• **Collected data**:
# # #

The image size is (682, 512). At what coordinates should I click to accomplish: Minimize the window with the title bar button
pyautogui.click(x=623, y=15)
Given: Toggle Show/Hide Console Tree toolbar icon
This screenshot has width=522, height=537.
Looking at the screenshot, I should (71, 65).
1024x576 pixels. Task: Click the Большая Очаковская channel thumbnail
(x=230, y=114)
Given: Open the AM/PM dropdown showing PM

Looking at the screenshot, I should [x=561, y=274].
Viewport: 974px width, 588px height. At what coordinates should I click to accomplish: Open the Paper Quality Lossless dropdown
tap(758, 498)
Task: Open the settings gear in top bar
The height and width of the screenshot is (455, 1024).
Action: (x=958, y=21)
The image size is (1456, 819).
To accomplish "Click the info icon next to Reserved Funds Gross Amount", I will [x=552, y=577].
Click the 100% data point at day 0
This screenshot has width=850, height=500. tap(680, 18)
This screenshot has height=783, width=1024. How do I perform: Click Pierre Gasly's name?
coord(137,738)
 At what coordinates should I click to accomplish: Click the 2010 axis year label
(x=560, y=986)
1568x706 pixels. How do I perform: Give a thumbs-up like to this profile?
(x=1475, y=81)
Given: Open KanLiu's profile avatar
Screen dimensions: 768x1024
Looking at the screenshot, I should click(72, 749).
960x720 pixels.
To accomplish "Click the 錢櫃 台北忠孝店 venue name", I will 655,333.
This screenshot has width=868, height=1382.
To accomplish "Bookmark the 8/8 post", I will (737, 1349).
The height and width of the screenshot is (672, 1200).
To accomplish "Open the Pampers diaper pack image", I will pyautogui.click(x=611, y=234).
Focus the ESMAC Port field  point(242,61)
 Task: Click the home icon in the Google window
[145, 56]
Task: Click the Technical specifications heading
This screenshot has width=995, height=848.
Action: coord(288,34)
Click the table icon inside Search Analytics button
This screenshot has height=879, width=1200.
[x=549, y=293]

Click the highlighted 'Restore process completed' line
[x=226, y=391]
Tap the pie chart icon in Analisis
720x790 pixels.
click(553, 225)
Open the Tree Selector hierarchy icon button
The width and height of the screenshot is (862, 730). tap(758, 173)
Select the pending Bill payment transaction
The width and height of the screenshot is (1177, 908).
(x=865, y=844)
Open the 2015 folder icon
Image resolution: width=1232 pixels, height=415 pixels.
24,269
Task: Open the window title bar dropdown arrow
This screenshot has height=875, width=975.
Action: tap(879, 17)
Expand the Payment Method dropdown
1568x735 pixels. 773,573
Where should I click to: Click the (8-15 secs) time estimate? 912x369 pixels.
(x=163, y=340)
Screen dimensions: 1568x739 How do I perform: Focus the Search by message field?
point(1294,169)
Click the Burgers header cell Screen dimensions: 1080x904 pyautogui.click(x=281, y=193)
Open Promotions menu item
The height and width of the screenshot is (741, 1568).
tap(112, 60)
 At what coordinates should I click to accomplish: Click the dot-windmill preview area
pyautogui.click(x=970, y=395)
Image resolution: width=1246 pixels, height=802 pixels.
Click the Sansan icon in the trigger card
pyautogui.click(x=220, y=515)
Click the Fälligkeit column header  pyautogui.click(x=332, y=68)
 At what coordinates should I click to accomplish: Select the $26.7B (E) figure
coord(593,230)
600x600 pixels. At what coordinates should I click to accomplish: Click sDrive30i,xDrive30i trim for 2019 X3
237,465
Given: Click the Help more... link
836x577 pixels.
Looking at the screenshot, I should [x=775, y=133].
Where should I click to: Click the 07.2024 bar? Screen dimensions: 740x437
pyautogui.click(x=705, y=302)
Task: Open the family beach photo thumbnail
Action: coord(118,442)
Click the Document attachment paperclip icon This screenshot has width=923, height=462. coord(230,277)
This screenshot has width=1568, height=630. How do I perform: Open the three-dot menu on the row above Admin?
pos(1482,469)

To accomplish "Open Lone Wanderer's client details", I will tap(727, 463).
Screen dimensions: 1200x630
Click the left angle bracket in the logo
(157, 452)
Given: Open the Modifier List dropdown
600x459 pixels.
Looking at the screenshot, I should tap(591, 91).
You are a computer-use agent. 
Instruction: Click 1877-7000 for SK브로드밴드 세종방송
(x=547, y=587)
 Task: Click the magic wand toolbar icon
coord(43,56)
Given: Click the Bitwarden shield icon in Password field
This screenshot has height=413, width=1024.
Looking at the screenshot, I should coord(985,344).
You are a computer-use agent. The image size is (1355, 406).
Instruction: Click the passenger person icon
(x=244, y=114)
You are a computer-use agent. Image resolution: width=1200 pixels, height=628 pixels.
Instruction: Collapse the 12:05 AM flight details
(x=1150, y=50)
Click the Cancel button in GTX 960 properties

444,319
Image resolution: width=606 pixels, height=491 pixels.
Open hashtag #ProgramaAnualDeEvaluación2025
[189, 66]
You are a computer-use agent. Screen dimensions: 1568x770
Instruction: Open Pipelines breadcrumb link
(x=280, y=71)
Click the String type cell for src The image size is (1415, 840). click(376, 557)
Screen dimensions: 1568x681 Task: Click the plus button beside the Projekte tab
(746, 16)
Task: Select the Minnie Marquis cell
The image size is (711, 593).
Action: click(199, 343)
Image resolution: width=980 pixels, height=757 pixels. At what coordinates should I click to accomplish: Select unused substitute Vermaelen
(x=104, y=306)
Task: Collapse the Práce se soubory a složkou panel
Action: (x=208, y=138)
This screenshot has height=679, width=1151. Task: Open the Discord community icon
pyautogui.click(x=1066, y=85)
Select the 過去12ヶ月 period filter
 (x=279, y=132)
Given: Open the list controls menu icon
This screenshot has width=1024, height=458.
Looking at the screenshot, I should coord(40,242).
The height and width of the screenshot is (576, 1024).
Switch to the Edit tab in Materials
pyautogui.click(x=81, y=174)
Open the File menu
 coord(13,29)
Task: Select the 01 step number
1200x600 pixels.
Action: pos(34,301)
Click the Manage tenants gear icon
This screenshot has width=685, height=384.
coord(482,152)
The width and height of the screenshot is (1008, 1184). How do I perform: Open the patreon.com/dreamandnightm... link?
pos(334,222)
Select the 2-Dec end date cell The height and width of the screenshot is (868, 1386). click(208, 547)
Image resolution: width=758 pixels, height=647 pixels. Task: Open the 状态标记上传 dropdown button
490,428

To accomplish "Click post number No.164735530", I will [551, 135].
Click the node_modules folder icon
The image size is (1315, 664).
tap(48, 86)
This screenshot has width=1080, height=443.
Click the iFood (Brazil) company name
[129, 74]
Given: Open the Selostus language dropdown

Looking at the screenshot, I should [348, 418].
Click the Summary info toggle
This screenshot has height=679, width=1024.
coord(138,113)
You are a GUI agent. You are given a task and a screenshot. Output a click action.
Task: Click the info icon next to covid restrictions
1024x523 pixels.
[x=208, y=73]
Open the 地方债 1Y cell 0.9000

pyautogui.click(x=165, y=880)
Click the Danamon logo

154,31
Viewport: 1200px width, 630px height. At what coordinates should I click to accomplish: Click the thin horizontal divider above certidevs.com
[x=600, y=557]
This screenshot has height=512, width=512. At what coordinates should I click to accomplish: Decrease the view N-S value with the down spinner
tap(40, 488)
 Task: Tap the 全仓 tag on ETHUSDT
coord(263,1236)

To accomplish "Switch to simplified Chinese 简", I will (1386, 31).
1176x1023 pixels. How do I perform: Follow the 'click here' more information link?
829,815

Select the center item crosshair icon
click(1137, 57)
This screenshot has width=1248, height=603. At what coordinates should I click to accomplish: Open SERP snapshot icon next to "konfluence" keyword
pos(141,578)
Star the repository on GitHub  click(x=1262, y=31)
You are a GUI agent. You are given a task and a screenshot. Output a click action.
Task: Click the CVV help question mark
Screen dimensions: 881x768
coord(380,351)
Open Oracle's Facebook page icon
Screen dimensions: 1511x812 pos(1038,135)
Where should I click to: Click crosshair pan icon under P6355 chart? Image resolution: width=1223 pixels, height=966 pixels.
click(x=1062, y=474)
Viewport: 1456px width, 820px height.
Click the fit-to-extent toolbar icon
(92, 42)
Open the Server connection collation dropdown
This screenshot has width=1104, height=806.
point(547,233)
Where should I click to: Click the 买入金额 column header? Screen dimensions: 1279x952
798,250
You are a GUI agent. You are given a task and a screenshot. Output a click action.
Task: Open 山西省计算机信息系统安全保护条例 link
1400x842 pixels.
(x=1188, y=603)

# # #

• **REQUIRED WORK**:
Go through the entries and copy each line holding the string "gear".

• **SOLUTION**:
Task: Open the settings gear in top bar
Click the Manage tenants gear icon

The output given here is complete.